“These proposed rules of the sky will safely usher in this new era of aviation and provide the certainty the industry needs to develop,” said Acting Associate Administrator for Aviation Safety David Boulter in a statement published on the FAA website.
The FAA’s 529-page blueprint for eVTOL encompasses various significant elements:
- Training and Certification Structure: The proposed rule introduces a clear pathway for pilots to earn powered-lift ratings specific to each type of aircraft they fly. Moreover, it permits pilots employed by powered-lift aircraft manufacturers to function as the preliminary group of flight instructors, subsequently undergoing training at flight schools, training centers and air carriers.
- Operational Rules: The proposal anticipates that powered-lift aircraft would follow the same set of operating rules as traditional aircraft used in private and commercial flights and air tours. It addresses operational rules allowing for powered-lift operations in Parts 91, 135, and 136 Commercial Air Tours and National Parks Air Tour Management.
- Alternate Eligibility Criteria: The proposed rule suggests alternate eligibility criteria to safely accelerate pilot certification. This would apply to pilots who already hold a commercial pilot certificate and are instrument-rated.
- Flight Instructor Thresholds: The proposal outlines two prerequisites for becoming a chief flight instructor: a minimum of i) three years and 1,000 flight hours of flight training experience, or ii) 1,500 flight hours.
- International Conformity: The plan is designed to conform to International Civil Aviation Organization requirements, enabling US pilots to operate in other countries.
- Simplified Vehicle Operations (SVO): The proposed rule does not embrace the concept of SVO, which is the use of automation to reduce pilot or operator training. The FAA has stated that it lacks the operational data at present to analyze whether such technology would safely enable supervised operational experience in an aircraft without dual-functioning controls.

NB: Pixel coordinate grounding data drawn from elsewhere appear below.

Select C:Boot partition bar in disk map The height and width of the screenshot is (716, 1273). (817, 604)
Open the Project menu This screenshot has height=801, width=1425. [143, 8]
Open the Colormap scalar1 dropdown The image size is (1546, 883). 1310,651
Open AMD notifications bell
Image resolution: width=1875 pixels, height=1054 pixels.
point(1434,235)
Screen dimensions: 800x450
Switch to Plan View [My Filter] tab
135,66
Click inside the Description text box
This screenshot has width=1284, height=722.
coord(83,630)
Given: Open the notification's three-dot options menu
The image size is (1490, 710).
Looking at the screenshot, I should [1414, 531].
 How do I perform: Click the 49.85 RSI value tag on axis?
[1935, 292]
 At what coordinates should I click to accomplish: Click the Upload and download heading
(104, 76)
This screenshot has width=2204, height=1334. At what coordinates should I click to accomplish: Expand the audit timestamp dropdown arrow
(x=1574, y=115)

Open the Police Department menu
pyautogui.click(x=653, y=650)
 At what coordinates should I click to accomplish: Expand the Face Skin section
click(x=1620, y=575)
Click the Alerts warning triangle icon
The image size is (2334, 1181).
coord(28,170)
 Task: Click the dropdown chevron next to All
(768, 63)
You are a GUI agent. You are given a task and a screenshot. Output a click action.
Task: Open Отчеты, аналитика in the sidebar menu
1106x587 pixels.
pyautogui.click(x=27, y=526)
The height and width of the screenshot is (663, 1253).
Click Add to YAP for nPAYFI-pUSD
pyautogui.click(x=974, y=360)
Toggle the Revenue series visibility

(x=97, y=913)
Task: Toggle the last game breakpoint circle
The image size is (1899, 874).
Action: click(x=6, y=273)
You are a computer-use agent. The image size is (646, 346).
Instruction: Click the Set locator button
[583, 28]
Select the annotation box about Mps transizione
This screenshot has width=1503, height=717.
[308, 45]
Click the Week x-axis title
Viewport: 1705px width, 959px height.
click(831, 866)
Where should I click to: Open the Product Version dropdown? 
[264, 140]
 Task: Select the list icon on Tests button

- Acknowledgment of Industry Leaders: The proposal recognizes California-based Joby Aviation as the current industry leader.
Powered-lift aircraft present a unique set of challenges due to their complex design, handling characteristics, and varying levels of automation. The FAA emphasized that these new rules are necessary because many of the eVTOL aircraft take off and land in a similar way to a helicopter but fly en route as an airplane.
Furthermore, the proposal highlighted the urgency of this rulemaking due to the number of powered-lift aircraft currently under development.
Comments on the document, which can be freely consulted and downloaded directly from the FAA website, are due by August 12, 2023.